Reproduce every item below verbatim, line for line, without altering anything.

===== DATA RECORDS =====

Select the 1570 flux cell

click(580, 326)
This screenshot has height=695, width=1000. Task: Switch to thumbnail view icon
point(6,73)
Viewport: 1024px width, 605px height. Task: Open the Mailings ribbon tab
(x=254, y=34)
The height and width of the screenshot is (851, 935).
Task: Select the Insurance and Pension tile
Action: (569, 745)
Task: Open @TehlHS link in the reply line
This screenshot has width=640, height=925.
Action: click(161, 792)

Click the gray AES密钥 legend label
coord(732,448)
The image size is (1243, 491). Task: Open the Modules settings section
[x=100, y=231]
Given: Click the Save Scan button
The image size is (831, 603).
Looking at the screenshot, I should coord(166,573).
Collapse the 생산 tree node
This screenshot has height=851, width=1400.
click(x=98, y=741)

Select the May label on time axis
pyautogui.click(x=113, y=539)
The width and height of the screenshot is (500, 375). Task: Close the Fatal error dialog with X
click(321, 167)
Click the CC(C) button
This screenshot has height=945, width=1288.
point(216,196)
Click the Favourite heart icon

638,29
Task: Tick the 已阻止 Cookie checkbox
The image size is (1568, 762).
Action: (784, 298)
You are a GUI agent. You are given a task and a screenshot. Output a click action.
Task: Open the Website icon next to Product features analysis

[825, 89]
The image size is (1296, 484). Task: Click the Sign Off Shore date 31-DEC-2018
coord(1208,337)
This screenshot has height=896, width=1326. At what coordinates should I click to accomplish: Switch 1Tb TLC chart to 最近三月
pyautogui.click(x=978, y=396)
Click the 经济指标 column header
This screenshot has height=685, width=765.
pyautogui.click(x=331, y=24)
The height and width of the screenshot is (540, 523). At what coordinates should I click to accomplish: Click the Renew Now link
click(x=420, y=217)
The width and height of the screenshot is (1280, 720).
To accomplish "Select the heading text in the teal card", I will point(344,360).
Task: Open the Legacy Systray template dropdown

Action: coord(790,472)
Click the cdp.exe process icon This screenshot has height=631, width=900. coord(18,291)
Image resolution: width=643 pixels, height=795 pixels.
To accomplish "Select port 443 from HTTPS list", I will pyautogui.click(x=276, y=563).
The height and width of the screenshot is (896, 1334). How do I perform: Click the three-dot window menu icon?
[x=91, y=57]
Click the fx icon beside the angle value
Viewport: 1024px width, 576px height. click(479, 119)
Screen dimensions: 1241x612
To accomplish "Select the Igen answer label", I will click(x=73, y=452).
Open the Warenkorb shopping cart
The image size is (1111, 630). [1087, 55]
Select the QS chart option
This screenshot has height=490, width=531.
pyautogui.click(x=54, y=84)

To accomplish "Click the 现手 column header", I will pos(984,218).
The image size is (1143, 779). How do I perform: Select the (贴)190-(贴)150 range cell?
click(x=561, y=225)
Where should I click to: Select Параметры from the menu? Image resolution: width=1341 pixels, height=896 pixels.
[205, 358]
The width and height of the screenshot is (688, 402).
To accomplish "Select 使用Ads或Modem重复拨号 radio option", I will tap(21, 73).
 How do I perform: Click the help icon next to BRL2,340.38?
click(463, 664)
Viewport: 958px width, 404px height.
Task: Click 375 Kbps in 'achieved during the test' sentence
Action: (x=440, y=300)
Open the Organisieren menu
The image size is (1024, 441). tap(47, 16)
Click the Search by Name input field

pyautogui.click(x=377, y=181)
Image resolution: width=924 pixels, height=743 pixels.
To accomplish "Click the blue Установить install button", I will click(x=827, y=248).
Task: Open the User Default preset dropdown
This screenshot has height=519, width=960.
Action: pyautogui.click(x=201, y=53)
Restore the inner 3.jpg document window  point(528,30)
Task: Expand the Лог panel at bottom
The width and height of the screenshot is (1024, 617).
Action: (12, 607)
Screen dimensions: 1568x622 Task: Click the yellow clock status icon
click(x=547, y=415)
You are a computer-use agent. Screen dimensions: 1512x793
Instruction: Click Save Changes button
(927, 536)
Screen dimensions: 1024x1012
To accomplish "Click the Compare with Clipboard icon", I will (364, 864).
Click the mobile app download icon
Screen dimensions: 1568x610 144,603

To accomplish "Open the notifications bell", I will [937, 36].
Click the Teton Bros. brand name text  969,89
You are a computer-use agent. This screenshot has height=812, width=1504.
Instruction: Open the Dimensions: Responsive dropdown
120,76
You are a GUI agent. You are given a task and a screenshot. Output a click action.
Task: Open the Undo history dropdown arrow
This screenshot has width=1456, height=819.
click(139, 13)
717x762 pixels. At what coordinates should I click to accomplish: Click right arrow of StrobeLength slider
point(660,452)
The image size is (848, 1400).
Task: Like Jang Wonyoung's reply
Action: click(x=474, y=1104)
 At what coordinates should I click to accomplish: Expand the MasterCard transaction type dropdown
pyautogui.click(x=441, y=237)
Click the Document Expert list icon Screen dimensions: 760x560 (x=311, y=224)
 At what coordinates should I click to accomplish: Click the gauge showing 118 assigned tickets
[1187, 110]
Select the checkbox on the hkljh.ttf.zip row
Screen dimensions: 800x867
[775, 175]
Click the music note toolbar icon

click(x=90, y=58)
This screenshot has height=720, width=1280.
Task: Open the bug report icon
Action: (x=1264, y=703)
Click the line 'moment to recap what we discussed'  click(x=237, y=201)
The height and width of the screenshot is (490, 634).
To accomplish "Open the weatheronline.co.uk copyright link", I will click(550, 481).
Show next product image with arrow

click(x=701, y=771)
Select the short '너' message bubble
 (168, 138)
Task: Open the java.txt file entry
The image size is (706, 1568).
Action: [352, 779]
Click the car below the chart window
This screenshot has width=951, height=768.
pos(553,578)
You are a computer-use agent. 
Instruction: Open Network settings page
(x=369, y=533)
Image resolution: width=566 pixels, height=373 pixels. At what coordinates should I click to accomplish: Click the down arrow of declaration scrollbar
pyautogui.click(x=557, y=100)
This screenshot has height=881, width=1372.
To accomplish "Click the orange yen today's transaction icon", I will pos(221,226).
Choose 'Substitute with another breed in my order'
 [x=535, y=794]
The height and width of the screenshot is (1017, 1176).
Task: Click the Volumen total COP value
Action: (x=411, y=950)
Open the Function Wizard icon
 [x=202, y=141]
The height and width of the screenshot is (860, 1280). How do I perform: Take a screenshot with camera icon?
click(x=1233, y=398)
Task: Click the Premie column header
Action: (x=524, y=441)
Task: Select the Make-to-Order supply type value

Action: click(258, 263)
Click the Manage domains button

=====

- CORRECT OUTPUT:
Select the 1570 flux cell

click(580, 326)
This screenshot has height=695, width=1000. Task: Switch to thumbnail view icon
point(6,73)
Viewport: 1024px width, 605px height. Task: Open the Mailings ribbon tab
(x=254, y=34)
The height and width of the screenshot is (851, 935).
Task: Select the Insurance and Pension tile
Action: (569, 745)
Task: Open @TehlHS link in the reply line
This screenshot has width=640, height=925.
Action: click(161, 792)

Click the gray AES密钥 legend label
coord(732,448)
The image size is (1243, 491). Task: Open the Modules settings section
[x=100, y=231]
Given: Click the Save Scan button
The image size is (831, 603).
Looking at the screenshot, I should coord(166,573).
Collapse the 생산 tree node
This screenshot has height=851, width=1400.
click(x=98, y=741)

Select the May label on time axis
pyautogui.click(x=113, y=539)
The width and height of the screenshot is (500, 375). Task: Close the Fatal error dialog with X
click(321, 167)
Click the CC(C) button
This screenshot has height=945, width=1288.
point(216,196)
Click the Favourite heart icon

638,29
Task: Tick the 已阻止 Cookie checkbox
The image size is (1568, 762).
Action: (784, 298)
You are a GUI agent. You are given a task and a screenshot. Output a click action.
Task: Open the Website icon next to Product features analysis

[825, 89]
The image size is (1296, 484). Task: Click the Sign Off Shore date 31-DEC-2018
coord(1208,337)
This screenshot has height=896, width=1326. At what coordinates should I click to accomplish: Switch 1Tb TLC chart to 最近三月
pyautogui.click(x=978, y=396)
Click the 经济指标 column header
This screenshot has height=685, width=765.
pyautogui.click(x=331, y=24)
The height and width of the screenshot is (540, 523). At what coordinates should I click to accomplish: Click the Renew Now link
click(x=420, y=217)
The width and height of the screenshot is (1280, 720).
To accomplish "Select the heading text in the teal card", I will point(344,360).
Task: Open the Legacy Systray template dropdown

Action: coord(790,472)
Click the cdp.exe process icon This screenshot has height=631, width=900. coord(18,291)
Image resolution: width=643 pixels, height=795 pixels.
To accomplish "Select port 443 from HTTPS list", I will pyautogui.click(x=276, y=563).
The height and width of the screenshot is (896, 1334). How do I perform: Click the three-dot window menu icon?
[x=91, y=57]
Click the fx icon beside the angle value
Viewport: 1024px width, 576px height. click(479, 119)
Screen dimensions: 1241x612
To accomplish "Select the Igen answer label", I will click(x=73, y=452).
Open the Warenkorb shopping cart
The image size is (1111, 630). [1087, 55]
Select the QS chart option
This screenshot has height=490, width=531.
pyautogui.click(x=54, y=84)

To accomplish "Click the 现手 column header", I will pos(984,218).
The image size is (1143, 779). How do I perform: Select the (贴)190-(贴)150 range cell?
click(x=561, y=225)
Where should I click to: Select Параметры from the menu? Image resolution: width=1341 pixels, height=896 pixels.
[205, 358]
The width and height of the screenshot is (688, 402).
To accomplish "Select 使用Ads或Modem重复拨号 radio option", I will tap(21, 73).
 How do I perform: Click the help icon next to BRL2,340.38?
click(463, 664)
Viewport: 958px width, 404px height.
Task: Click 375 Kbps in 'achieved during the test' sentence
Action: (x=440, y=300)
Open the Organisieren menu
The image size is (1024, 441). tap(47, 16)
Click the Search by Name input field

pyautogui.click(x=377, y=181)
Image resolution: width=924 pixels, height=743 pixels.
To accomplish "Click the blue Установить install button", I will click(x=827, y=248).
Task: Open the User Default preset dropdown
This screenshot has height=519, width=960.
Action: pyautogui.click(x=201, y=53)
Restore the inner 3.jpg document window  point(528,30)
Task: Expand the Лог panel at bottom
The width and height of the screenshot is (1024, 617).
Action: (12, 607)
Screen dimensions: 1568x622 Task: Click the yellow clock status icon
click(x=547, y=415)
You are a computer-use agent. Screen dimensions: 1512x793
Instruction: Click Save Changes button
(927, 536)
Screen dimensions: 1024x1012
To accomplish "Click the Compare with Clipboard icon", I will (364, 864).
Click the mobile app download icon
Screen dimensions: 1568x610 144,603

To accomplish "Open the notifications bell", I will [937, 36].
Click the Teton Bros. brand name text  969,89
You are a computer-use agent. This screenshot has height=812, width=1504.
Instruction: Open the Dimensions: Responsive dropdown
120,76
You are a GUI agent. You are given a task and a screenshot. Output a click action.
Task: Open the Undo history dropdown arrow
This screenshot has width=1456, height=819.
click(139, 13)
717x762 pixels. At what coordinates should I click to accomplish: Click right arrow of StrobeLength slider
point(660,452)
The image size is (848, 1400).
Task: Like Jang Wonyoung's reply
Action: click(x=474, y=1104)
 At what coordinates should I click to accomplish: Expand the MasterCard transaction type dropdown
pyautogui.click(x=441, y=237)
Click the Document Expert list icon Screen dimensions: 760x560 (x=311, y=224)
 At what coordinates should I click to accomplish: Click the gauge showing 118 assigned tickets
[1187, 110]
Select the checkbox on the hkljh.ttf.zip row
Screen dimensions: 800x867
[775, 175]
Click the music note toolbar icon

click(x=90, y=58)
This screenshot has height=720, width=1280.
Task: Open the bug report icon
Action: (x=1264, y=703)
Click the line 'moment to recap what we discussed'  click(x=237, y=201)
The height and width of the screenshot is (490, 634).
To accomplish "Open the weatheronline.co.uk copyright link", I will click(550, 481).
Show next product image with arrow

click(x=701, y=771)
Select the short '너' message bubble
 (168, 138)
Task: Open the java.txt file entry
The image size is (706, 1568).
Action: [352, 779]
Click the car below the chart window
This screenshot has width=951, height=768.
pos(553,578)
You are a computer-use agent. 
Instruction: Open Network settings page
(x=369, y=533)
Image resolution: width=566 pixels, height=373 pixels. At what coordinates should I click to accomplish: Click the down arrow of declaration scrollbar
pyautogui.click(x=557, y=100)
This screenshot has height=881, width=1372.
To accomplish "Click the orange yen today's transaction icon", I will pos(221,226).
Choose 'Substitute with another breed in my order'
 [x=535, y=794]
The height and width of the screenshot is (1017, 1176).
Task: Click the Volumen total COP value
Action: (x=411, y=950)
Open the Function Wizard icon
 [x=202, y=141]
The height and width of the screenshot is (860, 1280). How do I perform: Take a screenshot with camera icon?
click(x=1233, y=398)
Task: Click the Premie column header
Action: (x=524, y=441)
Task: Select the Make-to-Order supply type value

Action: click(258, 263)
Click the Manage domains button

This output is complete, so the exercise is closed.